- Problem statement
Write out verbatim the portion of the lines below that opens with the line containing "is (264, 492)." and closes with the line containing "Feb 25, 2025 is", including both of those lines.

[Dataset entries]
——

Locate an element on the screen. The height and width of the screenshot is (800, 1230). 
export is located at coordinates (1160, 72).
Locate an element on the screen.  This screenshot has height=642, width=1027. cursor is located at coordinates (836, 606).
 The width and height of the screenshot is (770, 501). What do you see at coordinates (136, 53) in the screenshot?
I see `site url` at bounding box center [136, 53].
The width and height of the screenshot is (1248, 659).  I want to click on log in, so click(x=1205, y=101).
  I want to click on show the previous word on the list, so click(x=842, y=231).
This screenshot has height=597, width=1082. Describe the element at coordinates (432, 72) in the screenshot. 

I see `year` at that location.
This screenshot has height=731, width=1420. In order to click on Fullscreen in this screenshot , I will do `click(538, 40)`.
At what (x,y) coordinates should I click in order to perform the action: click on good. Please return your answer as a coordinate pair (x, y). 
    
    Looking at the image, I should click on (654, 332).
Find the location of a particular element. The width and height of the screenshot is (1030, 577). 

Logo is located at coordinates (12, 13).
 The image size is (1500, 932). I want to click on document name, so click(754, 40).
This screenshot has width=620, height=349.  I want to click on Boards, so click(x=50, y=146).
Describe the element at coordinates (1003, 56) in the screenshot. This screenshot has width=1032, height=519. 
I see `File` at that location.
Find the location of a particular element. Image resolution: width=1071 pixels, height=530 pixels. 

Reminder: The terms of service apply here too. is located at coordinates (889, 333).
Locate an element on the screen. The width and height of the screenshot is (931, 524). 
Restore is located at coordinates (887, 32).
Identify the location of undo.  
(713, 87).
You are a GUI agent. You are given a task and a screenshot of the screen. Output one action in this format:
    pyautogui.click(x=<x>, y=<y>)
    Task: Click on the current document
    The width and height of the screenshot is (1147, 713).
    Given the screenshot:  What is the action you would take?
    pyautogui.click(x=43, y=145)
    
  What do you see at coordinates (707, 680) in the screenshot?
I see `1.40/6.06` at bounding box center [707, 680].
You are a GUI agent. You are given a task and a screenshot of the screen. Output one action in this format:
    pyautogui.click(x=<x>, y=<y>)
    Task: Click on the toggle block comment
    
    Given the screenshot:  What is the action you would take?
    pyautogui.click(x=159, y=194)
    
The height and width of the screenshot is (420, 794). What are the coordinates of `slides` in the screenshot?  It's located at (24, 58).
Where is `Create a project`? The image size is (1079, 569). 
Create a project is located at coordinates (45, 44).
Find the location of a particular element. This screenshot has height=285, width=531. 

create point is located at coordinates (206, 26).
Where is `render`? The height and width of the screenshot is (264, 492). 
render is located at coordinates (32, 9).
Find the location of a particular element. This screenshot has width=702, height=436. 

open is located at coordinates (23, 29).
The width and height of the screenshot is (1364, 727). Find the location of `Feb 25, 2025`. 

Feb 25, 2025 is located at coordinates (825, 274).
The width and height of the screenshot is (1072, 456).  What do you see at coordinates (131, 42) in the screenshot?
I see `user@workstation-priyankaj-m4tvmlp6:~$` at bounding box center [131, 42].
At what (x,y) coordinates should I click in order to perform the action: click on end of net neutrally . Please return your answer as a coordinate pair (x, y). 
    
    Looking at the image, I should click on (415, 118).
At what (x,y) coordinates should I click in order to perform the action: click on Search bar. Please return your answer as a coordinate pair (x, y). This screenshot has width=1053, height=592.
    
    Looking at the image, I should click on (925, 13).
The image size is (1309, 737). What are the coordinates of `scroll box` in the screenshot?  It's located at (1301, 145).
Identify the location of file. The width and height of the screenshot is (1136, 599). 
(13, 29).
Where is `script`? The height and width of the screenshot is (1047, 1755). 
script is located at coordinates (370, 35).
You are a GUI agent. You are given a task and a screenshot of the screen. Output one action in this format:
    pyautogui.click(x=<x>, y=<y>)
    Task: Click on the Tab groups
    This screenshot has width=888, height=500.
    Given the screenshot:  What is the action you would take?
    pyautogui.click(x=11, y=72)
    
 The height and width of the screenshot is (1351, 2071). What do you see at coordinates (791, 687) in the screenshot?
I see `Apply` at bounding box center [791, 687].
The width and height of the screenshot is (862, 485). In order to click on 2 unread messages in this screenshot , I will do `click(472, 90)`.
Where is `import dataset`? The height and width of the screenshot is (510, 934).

——

- Result for this exercise
Where is `render`? The height and width of the screenshot is (264, 492). 
render is located at coordinates (32, 9).
Find the location of a particular element. This screenshot has width=702, height=436. 

open is located at coordinates (23, 29).
The width and height of the screenshot is (1364, 727). Find the location of `Feb 25, 2025`. 

Feb 25, 2025 is located at coordinates (825, 274).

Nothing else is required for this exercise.